:: Data for analysis

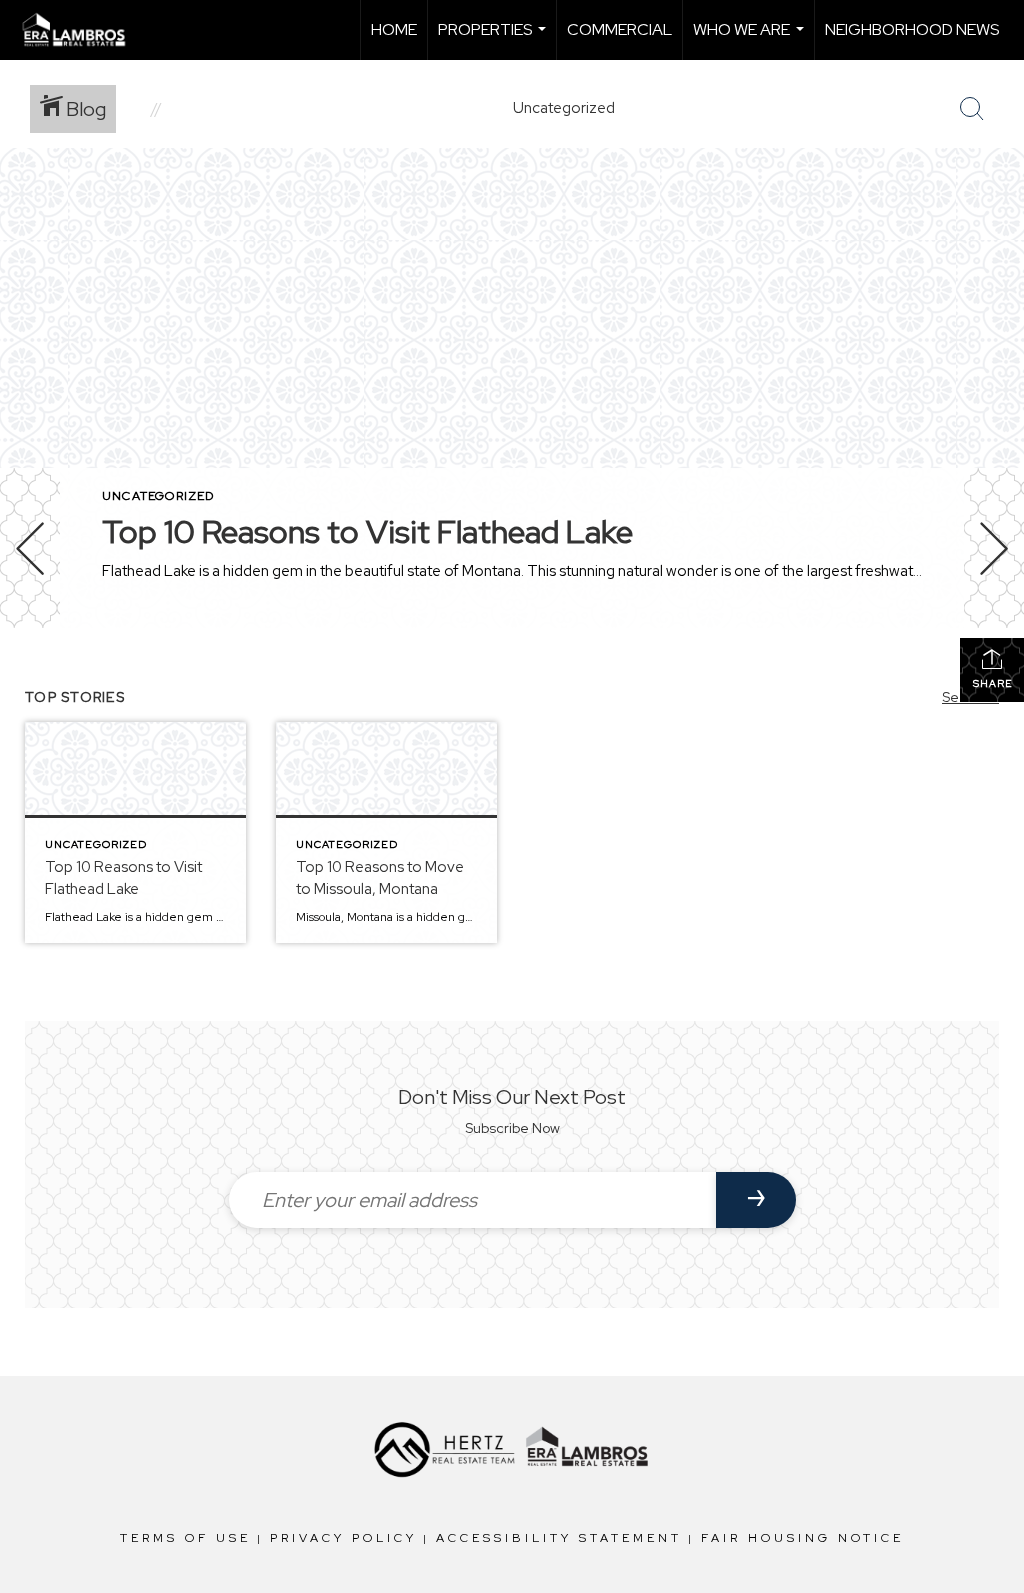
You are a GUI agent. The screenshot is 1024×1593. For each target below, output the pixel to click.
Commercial (619, 29)
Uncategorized (158, 496)
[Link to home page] (84, 30)
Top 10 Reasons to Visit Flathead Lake (367, 531)
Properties (494, 39)
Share (992, 683)
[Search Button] (972, 109)
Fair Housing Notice (802, 1538)
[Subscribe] (756, 1200)
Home (394, 29)
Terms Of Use (185, 1538)
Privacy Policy (343, 1538)
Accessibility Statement (559, 1538)
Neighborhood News (912, 29)
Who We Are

::::

*Work order*
Each line, beginning at the one that contains "Privacy Policy (343, 1538)" and continuing through the end of the records, must be written out exactly, first and last included.

*Written answer*
Privacy Policy (343, 1538)
Accessibility Statement (559, 1538)
Neighborhood News (912, 29)
Who We Are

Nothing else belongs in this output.